The 737 MAX crisis has had an impact on many aspects within the aviation industry – from relationships between airlines and manufacturers, trust among aviation authorities to the relationship between passengers and the industry, the groundings have shifted the industry. What was once the best option to save money in the short-term, has costed Boeing in many ways.

One of its biggest customers, Southwest Airlines, has been in the rumor mill of acquiring Airbus aircraft – from a reported meeting with an Airbus A220 operator back in April 2019 to the airline’s Chief Executive Officer (CEO), Gary Kelly telling Bloomberg Markets that the airline “will be looking at that question next year”.

The relationship between Southwest and Boeing, dating back to June 1, 1971, when the manufacturer delivered the first 737 to the carrier, is thought to be untouchable by any other aircraft builder. Throughout those 48 years, nobody managed to curb the relationship between the two, as Southwest was always a loyal Boeing customer.

And it should stay that way.

Going back in time – easyJet case

The United Kingdom-based low-cost carrier, easyJet, was in a similar position in the early 2000s. easyJet wanted to grow – in 2002, the airline engaged in talks with both Airbus and Boeing of acquiring new aircraft to provide the needed capacity to scale-up its business.

However, prior to the decision, easyJet exclusively operated Boeing 737 aircraft – as of September 2002, it had 64 of Boeing’s narrow-bodies, with 12 more 737s coming up until May 2004. On October 15, 2002, easyJet announced something very rare to this day – an all-Boeing operator ordering Airbus aircraft – as it inked a deal with the European manufacturer to acquire 120 A320 family jets, with 120 more options. Prior to this, Airbus’ presence within low-cost carrier fleets was almost non-existent.

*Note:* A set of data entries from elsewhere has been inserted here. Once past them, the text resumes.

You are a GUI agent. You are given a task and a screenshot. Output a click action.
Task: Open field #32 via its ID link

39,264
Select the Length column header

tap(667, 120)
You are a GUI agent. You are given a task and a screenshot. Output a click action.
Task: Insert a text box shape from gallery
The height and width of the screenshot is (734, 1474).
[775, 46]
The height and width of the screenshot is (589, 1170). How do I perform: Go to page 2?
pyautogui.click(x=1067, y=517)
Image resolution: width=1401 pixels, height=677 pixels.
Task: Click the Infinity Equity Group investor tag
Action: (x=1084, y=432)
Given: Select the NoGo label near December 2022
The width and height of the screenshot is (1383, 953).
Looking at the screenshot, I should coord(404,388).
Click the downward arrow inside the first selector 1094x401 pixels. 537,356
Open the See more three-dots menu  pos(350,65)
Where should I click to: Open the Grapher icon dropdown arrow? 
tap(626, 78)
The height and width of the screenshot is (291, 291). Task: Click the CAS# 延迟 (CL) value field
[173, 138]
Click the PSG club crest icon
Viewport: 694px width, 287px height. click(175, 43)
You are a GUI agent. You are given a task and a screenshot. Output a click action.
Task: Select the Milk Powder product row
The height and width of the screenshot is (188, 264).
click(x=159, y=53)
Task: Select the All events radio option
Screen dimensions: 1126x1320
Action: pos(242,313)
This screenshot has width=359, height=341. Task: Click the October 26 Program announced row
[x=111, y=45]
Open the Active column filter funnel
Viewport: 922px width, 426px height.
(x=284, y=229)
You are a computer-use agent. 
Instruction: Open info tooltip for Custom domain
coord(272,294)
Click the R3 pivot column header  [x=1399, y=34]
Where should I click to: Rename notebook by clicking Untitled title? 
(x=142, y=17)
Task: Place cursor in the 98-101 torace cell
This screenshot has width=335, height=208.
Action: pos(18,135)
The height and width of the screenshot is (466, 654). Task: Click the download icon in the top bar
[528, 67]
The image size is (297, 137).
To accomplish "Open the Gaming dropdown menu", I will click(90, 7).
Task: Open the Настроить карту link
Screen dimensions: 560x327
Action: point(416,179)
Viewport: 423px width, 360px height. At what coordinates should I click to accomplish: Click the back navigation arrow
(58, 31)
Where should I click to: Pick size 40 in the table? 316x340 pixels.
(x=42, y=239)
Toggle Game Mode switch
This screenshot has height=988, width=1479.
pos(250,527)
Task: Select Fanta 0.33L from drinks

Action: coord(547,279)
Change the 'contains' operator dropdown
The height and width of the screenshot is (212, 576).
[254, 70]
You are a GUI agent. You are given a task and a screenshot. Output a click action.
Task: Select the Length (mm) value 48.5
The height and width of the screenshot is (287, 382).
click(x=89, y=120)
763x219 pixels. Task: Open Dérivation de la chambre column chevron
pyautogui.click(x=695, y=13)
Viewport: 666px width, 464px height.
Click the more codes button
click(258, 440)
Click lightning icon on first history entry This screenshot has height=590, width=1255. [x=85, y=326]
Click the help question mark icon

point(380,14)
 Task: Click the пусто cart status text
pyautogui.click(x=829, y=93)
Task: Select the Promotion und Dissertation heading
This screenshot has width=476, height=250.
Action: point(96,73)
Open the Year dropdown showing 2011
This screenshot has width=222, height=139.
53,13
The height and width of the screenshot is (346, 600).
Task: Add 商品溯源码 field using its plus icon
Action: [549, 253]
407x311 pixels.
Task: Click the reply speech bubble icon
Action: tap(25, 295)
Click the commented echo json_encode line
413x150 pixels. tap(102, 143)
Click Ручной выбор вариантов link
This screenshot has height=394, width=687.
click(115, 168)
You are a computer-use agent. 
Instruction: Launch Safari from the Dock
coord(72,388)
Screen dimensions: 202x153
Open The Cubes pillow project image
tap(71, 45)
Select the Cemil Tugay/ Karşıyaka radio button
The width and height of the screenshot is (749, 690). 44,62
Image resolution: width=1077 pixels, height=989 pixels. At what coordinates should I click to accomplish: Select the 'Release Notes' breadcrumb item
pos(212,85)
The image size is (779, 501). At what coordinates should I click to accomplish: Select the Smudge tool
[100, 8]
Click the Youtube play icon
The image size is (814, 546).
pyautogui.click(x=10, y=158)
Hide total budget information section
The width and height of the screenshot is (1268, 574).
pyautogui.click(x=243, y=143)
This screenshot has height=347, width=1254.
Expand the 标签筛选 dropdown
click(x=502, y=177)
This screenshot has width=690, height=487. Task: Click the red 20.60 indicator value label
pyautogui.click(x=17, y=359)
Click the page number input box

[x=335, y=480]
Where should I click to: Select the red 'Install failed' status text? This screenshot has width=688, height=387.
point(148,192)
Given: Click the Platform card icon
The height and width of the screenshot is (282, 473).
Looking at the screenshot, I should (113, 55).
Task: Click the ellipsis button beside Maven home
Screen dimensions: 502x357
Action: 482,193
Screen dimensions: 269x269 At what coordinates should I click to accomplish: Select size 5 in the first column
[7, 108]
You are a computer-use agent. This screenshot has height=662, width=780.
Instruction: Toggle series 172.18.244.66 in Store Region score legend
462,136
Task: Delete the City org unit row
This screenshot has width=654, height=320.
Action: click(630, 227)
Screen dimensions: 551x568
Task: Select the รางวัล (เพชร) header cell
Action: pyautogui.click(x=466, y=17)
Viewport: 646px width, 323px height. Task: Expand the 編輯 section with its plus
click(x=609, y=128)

The then-Chief Commercial Officer of the manufacturer, John J. Leahy, said:

“This is an important deal. It has been quite strategic for us. Due to some historic factors, our presence hasn't been that strong with the low-cost airlines”.

The deal was under a lot of scrutiny – some questioned how much of a discount did Airbus give to easyJet to persuade the switch, while some even questioned if the deal was even profitable for the manufacturer. Leahy noted that the deal met their parameters, closing the profitability question.

The daunting similarity with the current Southwest situation is the fact that the Boeing 737 was experiencing severe issues with its rudders during the 1990s, resulting in two deadly crashes: United Airlines Flight 585 (25 people passed away) in 1991 and USAir Flight 427 (132 deaths) in 1994. The aircraft type was not grounded, but the National Transportation Safety Board (NTSB) in its report ordered  737 operators “to incorporate design changes for the B-737 main rudder power control unit servo valve when these changes are made available by Boeing”, as these changes should “preclude the possibility of rudder reversals attributed to the overtravel of the secondary slide”.

easyJet highlighted the issue as a potential risk when the low-cost carrier was acquiring its close rival, a former-British Airways’ subsidiary, Go in 2002:

“As a result of extensive analysis and research by regulators and the manufacturer, Boeing, a number of modifications were recommended. All easyJet’s and Go’s 737-300 aircraft incorporate these modifications. Despite these modifications, there can be no assurance that a material rudder malfunction or related problem will not occur” on one of the airline’s aircraft.